▶ **What is asked**:
Please copy the lines between the one holding "Viewport: 800px width, 468px" and the one holding "click(240, 29)", inclusive, and leave out the pictures.

▶ **Stored data**:
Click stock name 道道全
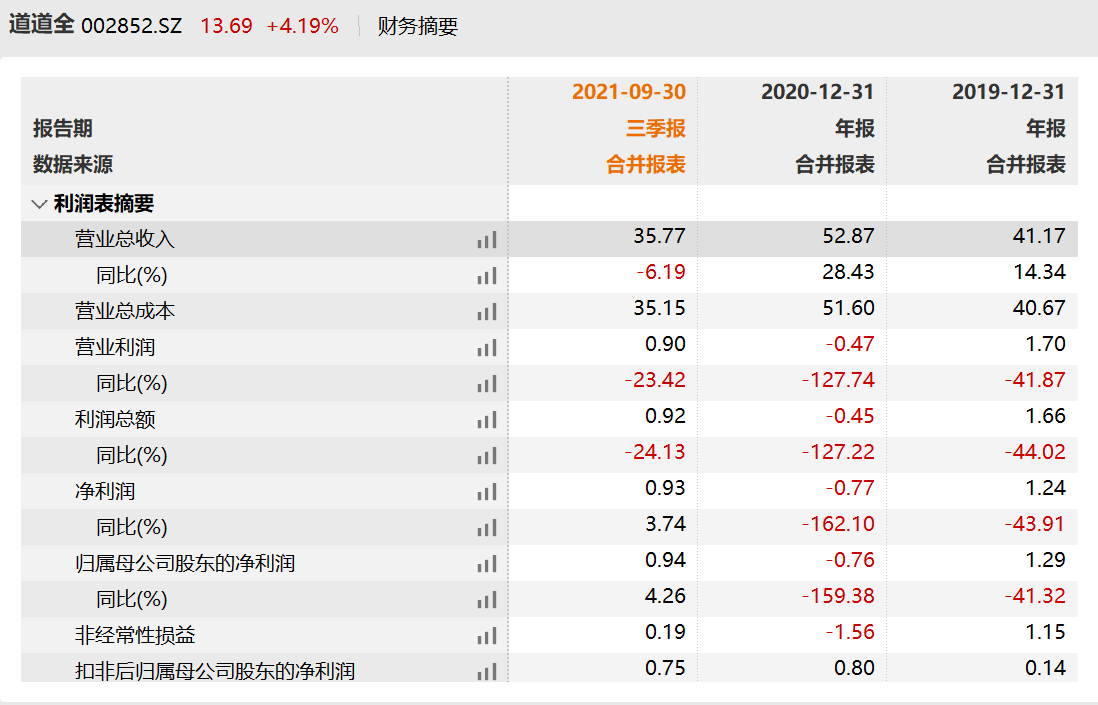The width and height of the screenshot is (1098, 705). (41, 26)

==

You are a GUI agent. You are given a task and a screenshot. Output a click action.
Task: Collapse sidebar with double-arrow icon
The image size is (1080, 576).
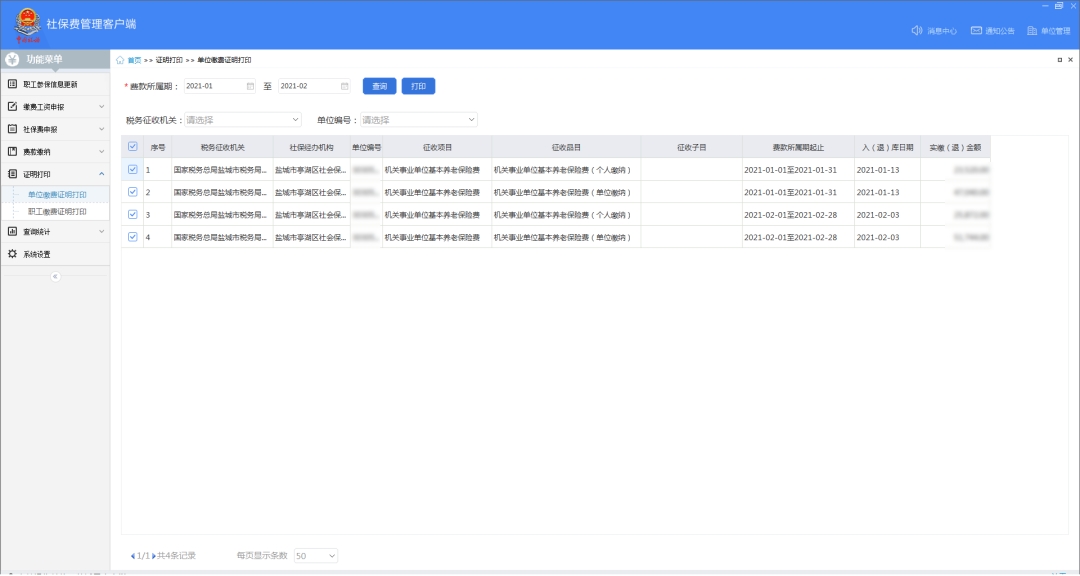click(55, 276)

* * *

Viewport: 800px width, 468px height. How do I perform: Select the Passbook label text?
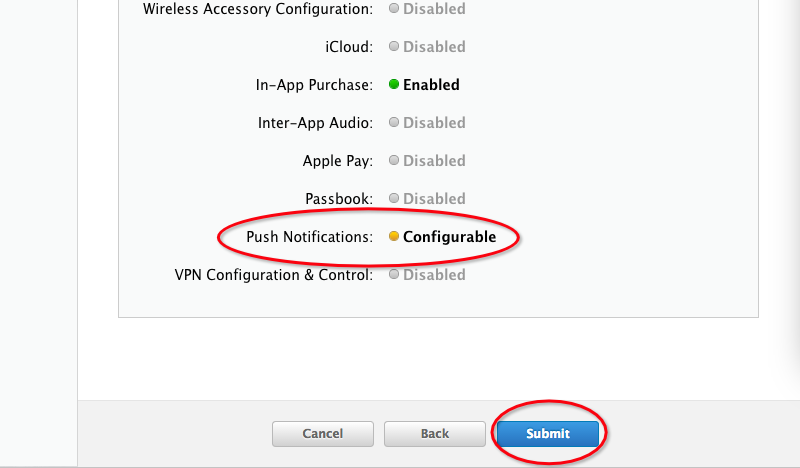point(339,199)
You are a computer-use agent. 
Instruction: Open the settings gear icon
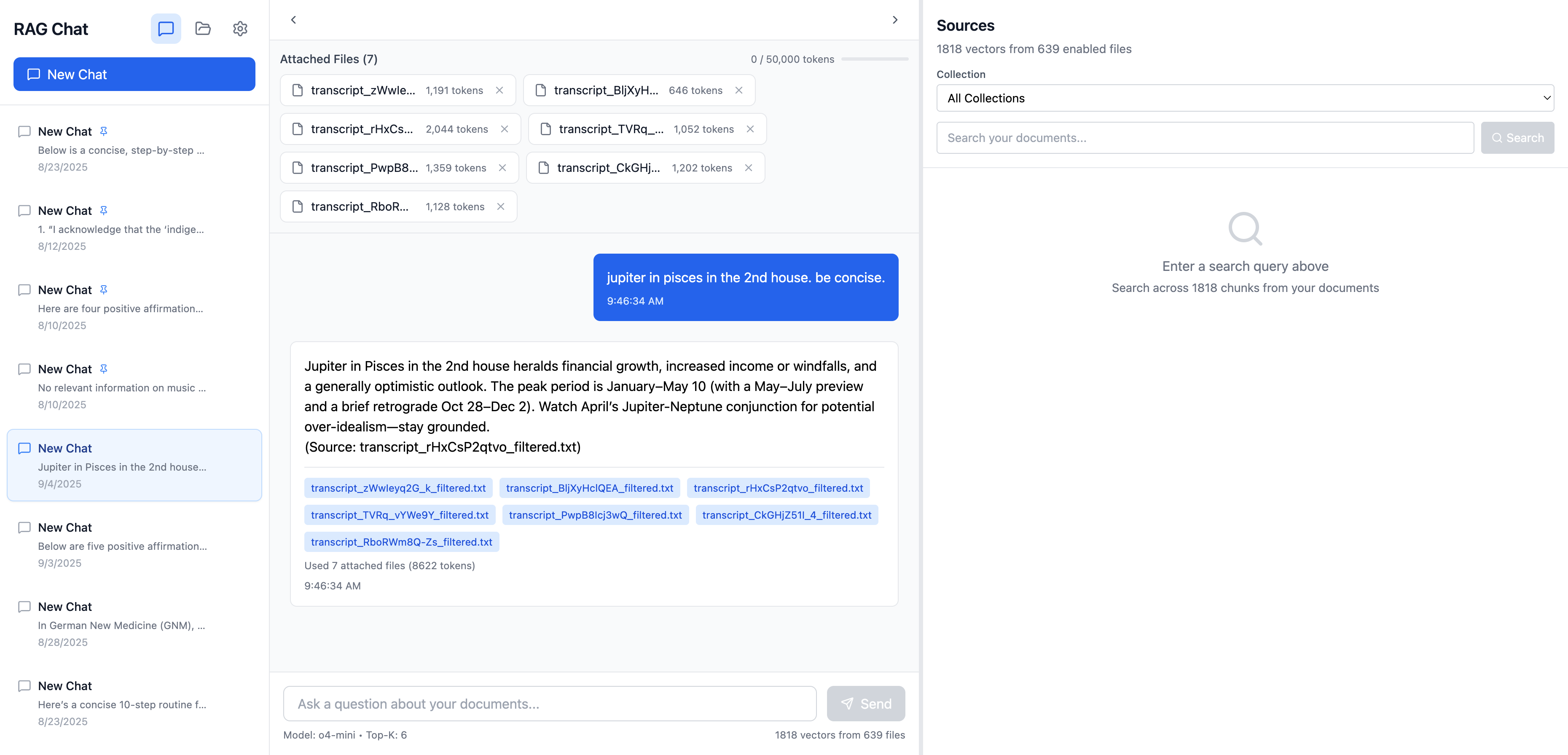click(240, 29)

▶ **Response to the task**:
Viewport: 800px width, 468px height. How do I perform: Select the Passbook label text?
point(339,199)
You are a computer-use agent. 
Instruction: Open the settings gear icon
click(240, 29)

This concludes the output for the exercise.